Eysha Gill - University of Law

 

To what extent do parental alienation claims affect child arrangements cases in the United Kingdom?

Parental alienation, where one parent claims that the other has, by manipulation, alienated their child, has in recent years taken prominence in family proceedings. This is particularly prevalent, and poses significant issues, where the parent alleging alienation is accused of domestic abuse by the alienating parent. This essay will explore the ramifications of parental alienation where the alienated parent has been accused of domestic abuse, within the context of child arrangements proceedings. Discussion will include the extent to which domestic abuse and the wishes of the child are sidelined by an allegation of parental alienation. Finally, possible paths forward will be considered.

What is parental alienation?

Before we begin to discuss the effect of a claim for parental alienation, we must first set out what a parental alienation claim entails. Thought to have derived from Richard Gardners theory of Parental Alienation Syndrome, where a child is manipulated by one parent to denigrate the other, a claim of parental alienation essentially involves an allegation that a hostile parent has exerted influence to alienate the child from the other parent. A claim of parental alienation does not centre on the alienating parent, rather, it is the result of their behaviour on the child, who becomes isolated from the parent bringing the claim.

Cafcass (the Children and Family Court Advisory and Support Service), states that there is no single definition of alienating behaviours. We use the term to describe behaviours where one parent or carer expresses an ongoing pattern of negative attitudes and communication about the other parent or carer that have the potential or intention to undermine or even destroy the childs relationship with their other parent or carer.

It is significant that there is no legally-recognised definition for parental alienation, nor any legislation dealing specifically with the issue. In child arrangement disputes, the court will intervene only when parental alienation is seen to damage the childs welfare, in accordance with the Children Act 1989.

The law on child arrangements

It may be necessary to briefly set out the courts approach to child arrangement disputes. Previously known as residence or contact orders under section 8 of the 1989 Act, replaced in 2014 by the Children and Families Act 2015 with the neutral term Child Arrangement Orders, these orders regulate who the child is to live with and spend time with. Under section 1(1) of the 1989 Act, the welfare of the child is the courts paramount consideration. When making child arrangement orders, the court is required to make the order that best promotes the childs welfare, or best interests, with section 1(3) containing the welfare checklist for the court to have regard to in making this decision.

Of particular importance is the presumption of parental involvement under section 1(2A), where the court will presume, unless the contrary is shown, that involvement of that parent in the life of the child concerned will further the childs welfare. Although no specific reference is made to parental alienation in the welfare checklist, this presumption favouring the involvement of both parents in the childs life appears to lend weight to a claim of parental alienation, as parental alienation concerns the lack of involvement of the alienated parent in the childs life, which, by virtue of section 2A, is presumed to be against the childs welfare.

▶ _Items_
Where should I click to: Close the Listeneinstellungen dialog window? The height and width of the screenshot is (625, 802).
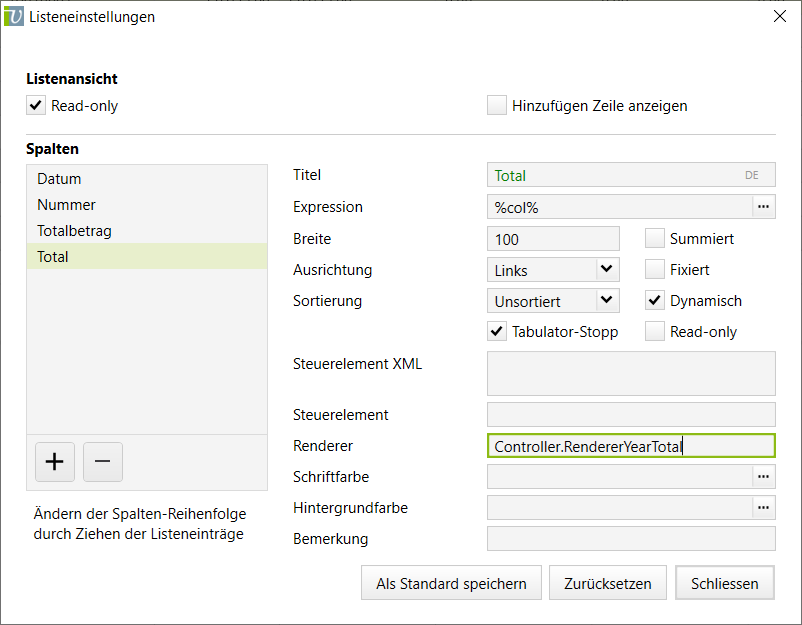(780, 17)
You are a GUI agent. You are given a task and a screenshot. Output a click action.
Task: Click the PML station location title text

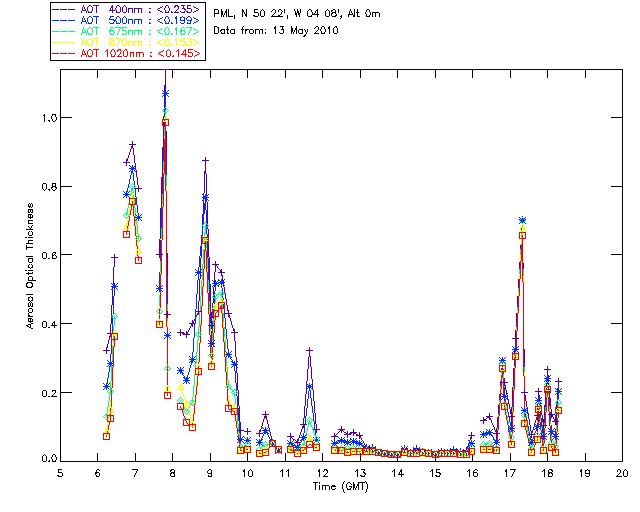[x=297, y=14]
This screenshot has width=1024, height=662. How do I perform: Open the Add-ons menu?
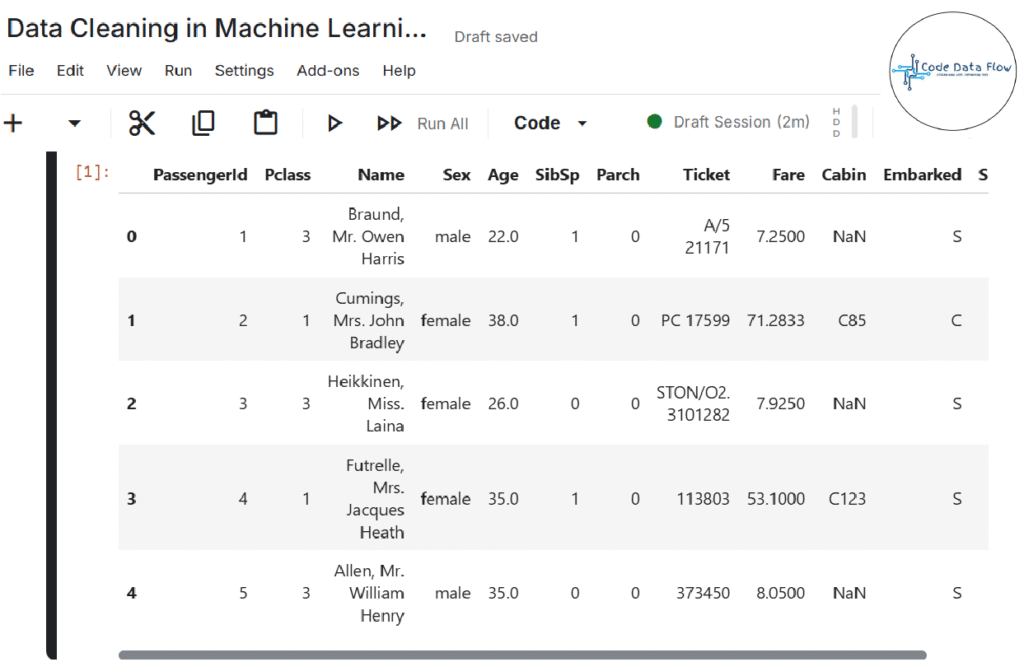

▶ _What you will do_
1. From the parental alienation essay above, extract the passage between "What is parental" and "bringing the claim.", inclusive.
2. Answer these questions using the parental alienation essay above.
(a) What is the full name of the organization abbreviated as Cafcass?
(b) Under section 1(1) of the 1989 Act, what is the court's paramount consideration?
(c) Which section of the 1989 Act contains the welfare checklist?

▶ _Task results_
1.
What is parental alienation?

Before we begin to discuss the effect of a claim for parental alienation, we must first set out what a parental alienation claim entails. Thought to have derived from Richard Gardners theory of Parental Alienation Syndrome, where a child is manipulated by one parent to denigrate the other, a claim of parental alienation essentially involves an allegation that a hostile parent has exerted influence to alienate the child from the other parent. A claim of parental alienation does not centre on the alienating parent, rather, it is the result of their behaviour on the child, who becomes isolated from the parent bringing the claim.

2.
(a) The Children and Family Court Advisory and Support Service
(b) The welfare of the child
(c) Section 1(3)